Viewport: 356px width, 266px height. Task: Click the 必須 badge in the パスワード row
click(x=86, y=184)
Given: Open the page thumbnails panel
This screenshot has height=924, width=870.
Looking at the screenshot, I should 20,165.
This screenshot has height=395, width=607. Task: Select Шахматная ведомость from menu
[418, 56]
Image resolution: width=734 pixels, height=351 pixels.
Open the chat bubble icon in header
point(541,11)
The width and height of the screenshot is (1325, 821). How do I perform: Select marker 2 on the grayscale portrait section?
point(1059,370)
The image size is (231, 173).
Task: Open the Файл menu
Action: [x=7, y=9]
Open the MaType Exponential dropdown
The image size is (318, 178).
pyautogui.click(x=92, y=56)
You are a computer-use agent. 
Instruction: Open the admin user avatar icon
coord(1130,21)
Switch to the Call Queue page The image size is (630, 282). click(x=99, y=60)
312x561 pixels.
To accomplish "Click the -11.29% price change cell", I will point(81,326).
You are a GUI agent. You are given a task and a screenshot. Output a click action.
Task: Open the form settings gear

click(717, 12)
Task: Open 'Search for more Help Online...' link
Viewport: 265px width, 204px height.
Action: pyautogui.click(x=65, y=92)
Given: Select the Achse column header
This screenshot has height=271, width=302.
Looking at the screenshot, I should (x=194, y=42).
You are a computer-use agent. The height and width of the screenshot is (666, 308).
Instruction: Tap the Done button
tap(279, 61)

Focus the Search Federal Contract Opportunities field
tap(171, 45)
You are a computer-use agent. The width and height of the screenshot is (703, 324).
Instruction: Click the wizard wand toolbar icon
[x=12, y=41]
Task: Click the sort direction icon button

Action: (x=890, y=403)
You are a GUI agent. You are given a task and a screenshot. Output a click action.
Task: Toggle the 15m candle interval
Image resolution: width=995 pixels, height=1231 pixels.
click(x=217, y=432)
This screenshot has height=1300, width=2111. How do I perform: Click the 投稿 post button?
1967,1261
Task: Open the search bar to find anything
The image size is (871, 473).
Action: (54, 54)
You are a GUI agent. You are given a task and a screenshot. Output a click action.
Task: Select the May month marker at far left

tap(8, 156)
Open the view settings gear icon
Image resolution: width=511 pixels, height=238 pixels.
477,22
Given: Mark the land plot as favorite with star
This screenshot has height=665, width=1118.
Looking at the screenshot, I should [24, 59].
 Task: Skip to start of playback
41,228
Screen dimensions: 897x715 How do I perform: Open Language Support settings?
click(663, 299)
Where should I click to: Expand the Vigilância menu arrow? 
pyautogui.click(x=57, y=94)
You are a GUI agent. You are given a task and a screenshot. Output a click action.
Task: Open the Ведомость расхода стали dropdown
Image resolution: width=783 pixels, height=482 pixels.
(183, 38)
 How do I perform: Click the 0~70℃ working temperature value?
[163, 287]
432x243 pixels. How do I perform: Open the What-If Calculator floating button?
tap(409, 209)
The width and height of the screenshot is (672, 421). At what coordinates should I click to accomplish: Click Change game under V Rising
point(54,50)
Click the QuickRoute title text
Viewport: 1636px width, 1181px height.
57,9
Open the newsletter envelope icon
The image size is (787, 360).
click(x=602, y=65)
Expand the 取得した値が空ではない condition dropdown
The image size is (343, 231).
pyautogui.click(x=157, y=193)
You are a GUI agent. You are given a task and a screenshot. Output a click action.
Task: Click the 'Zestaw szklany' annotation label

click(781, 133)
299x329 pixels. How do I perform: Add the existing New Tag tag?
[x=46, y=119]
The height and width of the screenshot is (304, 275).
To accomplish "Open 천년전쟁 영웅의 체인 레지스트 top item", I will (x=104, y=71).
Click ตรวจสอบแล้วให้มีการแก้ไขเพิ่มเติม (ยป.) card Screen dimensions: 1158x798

» Required task: Show every line of the data above that contains the string "page". Case counts.

» Output below:
Given: Open the page thumbnails panel
Switch to the Call Queue page The image size is (630, 282). click(x=99, y=60)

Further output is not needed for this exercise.